VIGÉSIMO SEGUNDO DOMINGO ORDINARIO
(Eclesiástico
3:19-21.30-31; Hebreos 12:18-19.22-24; Lucas 14:1.7-14)
Están
allí día y noche. Al lado mexicano del
puente separando El Paso y Ciudad Juárez siempre se ven varios mendigos. Algunos son indígenas trayendo a sus bebitos
en sus brazos. Otros son cojos con sus
piernas torcidas si tienen piernas. Y
otros los ex adictos en ropas limpias pidiendo limosnas por sus programas de
rehabilitación. Son personas así que
Jesús tiene en cuenta cuando enseña a la gente en el evangelio hoy.
Jesús manda
al jefe de los fariseos que invite a los destituidos a su mesa cuando dé un
banquete. Se preocupa en primer lugar
por aquellos sin comida y casas. Quiere
que tengan pan para sostenerse y asiento para aliviarse del calor del día. También piensa por el rico mismo que no
pierda la oportunidad para ser juzgado como justo en el día del juicio. Hoy día, sabiendo algo más de la sociología, se
quiere extender el mandato de Jesús para considerar otros aspectos de las
relaciones entre los ricos y los pobres.

▶ **Datos proporcionados**:
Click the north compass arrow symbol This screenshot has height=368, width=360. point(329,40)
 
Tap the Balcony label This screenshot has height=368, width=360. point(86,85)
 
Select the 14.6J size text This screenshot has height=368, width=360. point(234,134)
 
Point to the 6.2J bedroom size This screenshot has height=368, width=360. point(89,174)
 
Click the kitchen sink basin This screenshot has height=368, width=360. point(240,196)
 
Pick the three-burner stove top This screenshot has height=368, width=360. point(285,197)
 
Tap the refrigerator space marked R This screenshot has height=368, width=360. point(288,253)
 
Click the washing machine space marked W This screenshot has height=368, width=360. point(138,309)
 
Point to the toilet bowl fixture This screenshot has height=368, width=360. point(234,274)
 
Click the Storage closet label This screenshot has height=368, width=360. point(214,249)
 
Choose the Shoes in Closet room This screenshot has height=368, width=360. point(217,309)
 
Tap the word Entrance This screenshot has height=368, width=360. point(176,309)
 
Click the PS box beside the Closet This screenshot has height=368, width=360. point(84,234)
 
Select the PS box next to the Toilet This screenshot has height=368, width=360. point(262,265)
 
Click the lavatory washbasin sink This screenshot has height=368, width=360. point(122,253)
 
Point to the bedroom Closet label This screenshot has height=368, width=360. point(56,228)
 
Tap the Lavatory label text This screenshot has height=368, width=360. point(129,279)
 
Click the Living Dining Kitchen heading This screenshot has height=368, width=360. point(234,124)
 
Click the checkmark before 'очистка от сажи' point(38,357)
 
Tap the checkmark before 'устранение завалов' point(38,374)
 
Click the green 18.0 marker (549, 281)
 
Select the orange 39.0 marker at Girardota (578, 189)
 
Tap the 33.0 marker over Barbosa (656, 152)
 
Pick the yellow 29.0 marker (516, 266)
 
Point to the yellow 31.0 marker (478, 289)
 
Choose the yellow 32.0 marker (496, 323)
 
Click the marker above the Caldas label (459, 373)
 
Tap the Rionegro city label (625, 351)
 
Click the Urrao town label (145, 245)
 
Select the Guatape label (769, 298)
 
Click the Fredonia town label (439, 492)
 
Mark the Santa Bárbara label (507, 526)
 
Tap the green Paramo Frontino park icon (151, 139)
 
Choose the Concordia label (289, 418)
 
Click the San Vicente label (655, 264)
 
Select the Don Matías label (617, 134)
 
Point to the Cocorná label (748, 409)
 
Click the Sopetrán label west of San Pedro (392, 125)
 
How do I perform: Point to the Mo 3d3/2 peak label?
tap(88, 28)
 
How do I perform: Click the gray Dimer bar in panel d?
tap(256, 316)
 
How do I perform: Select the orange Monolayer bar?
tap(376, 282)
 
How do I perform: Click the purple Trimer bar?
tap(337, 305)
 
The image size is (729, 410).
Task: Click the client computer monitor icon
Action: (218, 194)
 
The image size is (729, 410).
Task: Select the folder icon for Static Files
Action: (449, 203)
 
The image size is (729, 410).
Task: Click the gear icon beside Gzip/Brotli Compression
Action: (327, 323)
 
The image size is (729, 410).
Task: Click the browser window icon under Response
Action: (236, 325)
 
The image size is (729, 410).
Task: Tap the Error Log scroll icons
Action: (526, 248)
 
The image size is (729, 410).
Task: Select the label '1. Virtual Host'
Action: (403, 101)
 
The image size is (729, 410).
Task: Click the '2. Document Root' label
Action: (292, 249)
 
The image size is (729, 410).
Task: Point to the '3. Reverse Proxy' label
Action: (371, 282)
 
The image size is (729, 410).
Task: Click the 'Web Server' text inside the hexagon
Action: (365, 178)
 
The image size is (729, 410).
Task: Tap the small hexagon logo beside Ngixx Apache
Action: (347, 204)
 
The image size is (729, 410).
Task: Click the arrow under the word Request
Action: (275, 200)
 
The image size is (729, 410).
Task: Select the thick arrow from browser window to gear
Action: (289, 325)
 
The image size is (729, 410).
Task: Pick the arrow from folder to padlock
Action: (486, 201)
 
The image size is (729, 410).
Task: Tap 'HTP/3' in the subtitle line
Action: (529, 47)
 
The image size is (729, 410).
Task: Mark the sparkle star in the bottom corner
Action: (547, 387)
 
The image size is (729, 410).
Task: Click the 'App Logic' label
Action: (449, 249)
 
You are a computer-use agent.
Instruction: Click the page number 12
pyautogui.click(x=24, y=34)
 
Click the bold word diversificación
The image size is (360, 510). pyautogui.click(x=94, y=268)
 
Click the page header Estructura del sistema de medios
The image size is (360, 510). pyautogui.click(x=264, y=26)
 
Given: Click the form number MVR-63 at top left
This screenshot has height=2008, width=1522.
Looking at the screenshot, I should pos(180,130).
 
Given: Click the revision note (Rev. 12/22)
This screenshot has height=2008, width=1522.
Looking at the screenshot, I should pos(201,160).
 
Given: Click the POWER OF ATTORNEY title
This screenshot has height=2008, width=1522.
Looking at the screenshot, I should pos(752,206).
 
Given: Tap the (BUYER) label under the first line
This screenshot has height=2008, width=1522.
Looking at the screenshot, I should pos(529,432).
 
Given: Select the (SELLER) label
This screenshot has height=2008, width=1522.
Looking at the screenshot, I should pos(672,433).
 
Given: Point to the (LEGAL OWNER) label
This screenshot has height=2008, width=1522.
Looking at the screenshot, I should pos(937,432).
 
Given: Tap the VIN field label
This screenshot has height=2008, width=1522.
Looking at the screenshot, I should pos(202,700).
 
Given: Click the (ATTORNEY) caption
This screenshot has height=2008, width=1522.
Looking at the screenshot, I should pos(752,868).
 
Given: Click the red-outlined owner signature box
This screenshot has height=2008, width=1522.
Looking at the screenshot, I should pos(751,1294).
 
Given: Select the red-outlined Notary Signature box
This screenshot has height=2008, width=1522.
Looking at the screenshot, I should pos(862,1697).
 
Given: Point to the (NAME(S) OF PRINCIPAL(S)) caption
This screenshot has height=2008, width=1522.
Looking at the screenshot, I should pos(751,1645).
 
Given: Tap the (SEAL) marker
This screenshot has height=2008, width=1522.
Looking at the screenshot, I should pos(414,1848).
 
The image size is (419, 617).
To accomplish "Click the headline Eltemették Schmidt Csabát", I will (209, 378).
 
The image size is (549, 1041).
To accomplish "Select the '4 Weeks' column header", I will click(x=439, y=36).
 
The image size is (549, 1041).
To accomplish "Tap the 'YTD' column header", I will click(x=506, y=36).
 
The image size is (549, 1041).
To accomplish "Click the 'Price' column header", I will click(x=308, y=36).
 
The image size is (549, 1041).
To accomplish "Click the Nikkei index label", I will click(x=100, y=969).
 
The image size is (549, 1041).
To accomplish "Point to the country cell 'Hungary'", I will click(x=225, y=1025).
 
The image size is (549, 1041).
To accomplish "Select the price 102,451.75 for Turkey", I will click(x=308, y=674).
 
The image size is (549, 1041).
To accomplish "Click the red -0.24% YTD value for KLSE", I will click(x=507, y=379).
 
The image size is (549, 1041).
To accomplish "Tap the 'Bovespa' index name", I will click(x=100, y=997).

▶ **Detalles del ejercicio**: Por favor, indica si cada afirmación concuerda con el documento y responde sí o no, citando textualmente las palabras que lo deciden: (a) los mendigos se ven en el lado mexicano del puente; (b) Jesús manda al jefe de los fariseos que invite a sus amigos ricos a su mesa; (c) los ex adictos piden limosnas vestidos con ropas sucias. Los registros provienen de otra fuente.

▶ **Respuesta del ejercicio**:
(a) Sí: "Al lado mexicano del puente separando El Paso y Ciudad Juárez siempre se ven varios mendigos."
(b) No: "que invite a los destituidos a su mesa cuando dé un banquete."
(c) No: "los ex adictos en ropas limpias pidiendo limosnas."